PM evacuated from The Lodge over security threat
Updated ,first published
Prime Minister Anthony Albanese has been forced to evacuate from The Lodge, his residence in Canberra, while police searched the premises following a security threat.
Albanese was only able to return to the heavily fortified house near parliament after 9pm, three hours after the threat first emerged.
The nature of the threat has not been made public.
A federal police spokeswoman said they responded to “an alleged security incident” at 6pm.
“A thorough search of a protection establishment has commenced and is still ongoing,” she said.
“There is no current threat to the community or public safety.”
Government sources said the threat was probably not real. But given the rise in extremism and violent threats towards MPs, police were obliged to take it seriously.

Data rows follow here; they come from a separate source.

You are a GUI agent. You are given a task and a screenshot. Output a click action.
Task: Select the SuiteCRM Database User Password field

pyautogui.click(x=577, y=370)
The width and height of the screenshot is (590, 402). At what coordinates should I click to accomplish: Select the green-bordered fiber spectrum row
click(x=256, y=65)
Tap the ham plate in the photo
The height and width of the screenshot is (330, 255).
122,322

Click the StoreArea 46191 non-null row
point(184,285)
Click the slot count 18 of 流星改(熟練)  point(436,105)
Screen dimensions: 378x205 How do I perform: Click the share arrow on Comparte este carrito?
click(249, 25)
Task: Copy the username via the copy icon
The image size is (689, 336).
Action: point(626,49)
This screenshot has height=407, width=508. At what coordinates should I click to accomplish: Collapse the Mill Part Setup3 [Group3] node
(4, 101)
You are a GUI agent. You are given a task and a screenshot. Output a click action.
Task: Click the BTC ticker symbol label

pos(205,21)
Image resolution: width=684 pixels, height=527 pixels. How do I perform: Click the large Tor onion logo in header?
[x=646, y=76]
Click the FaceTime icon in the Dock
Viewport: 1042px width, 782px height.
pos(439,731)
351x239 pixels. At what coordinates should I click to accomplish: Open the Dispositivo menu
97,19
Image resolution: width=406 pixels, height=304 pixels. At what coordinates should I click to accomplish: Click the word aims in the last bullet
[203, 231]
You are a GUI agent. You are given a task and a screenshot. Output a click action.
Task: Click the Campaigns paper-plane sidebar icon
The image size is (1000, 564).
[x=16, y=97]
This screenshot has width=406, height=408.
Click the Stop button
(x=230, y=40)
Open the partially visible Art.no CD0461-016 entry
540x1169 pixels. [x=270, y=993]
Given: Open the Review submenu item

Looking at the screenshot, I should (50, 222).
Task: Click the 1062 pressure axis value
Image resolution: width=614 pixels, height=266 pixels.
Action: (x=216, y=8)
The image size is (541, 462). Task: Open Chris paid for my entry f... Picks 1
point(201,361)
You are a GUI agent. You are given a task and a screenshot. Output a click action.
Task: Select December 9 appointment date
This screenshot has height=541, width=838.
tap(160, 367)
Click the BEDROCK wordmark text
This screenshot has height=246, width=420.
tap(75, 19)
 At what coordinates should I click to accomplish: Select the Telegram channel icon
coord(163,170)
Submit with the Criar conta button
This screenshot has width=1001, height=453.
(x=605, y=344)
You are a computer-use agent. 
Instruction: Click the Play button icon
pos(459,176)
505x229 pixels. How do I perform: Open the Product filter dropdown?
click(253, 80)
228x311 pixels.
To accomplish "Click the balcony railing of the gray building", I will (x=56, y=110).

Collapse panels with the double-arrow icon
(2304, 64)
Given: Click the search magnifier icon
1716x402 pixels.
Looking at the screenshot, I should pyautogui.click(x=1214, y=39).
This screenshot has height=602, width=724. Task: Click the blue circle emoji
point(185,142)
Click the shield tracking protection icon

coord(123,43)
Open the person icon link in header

The AFP received 951 referrals or threats against parliamentarians in the 2024-25 financial year, rising 63 per cent over the past four years.
Both ASIO chief Mike Burgess and former AFP commissioner Reece Kershaw have recently highlighted the increasing risks to politicians. Kershaw told a Senate Estimates committee last year that “the politicians who’ve been targeted are across the political spectrum, live throughout Australia and are of different backgrounds”.
The prime minister has consistently called for political actors and citizens to “lower the temperature” of debate, particularly on divisive issues such as migration, race and the conflict in Gaza.
Three men face separate charges of threatening the prime minister in the wake of the Bondi terror attacks last December. A 19-year-old Perth man was charged on January 15 with threatening to kill Albanese, a day after a 43-year-old Sydney man faced court over the deaths threats he issued to the prime minister, and only three weeks after a 27-year-old Sydney man was arrested for allegedly threatening to kidnap the prime minister in online posts.
Other politicians who have allegedly received violent threats include Treasurer Jim Chalmers, Communications Minister Anika Wells and independent MP Allegra Spender.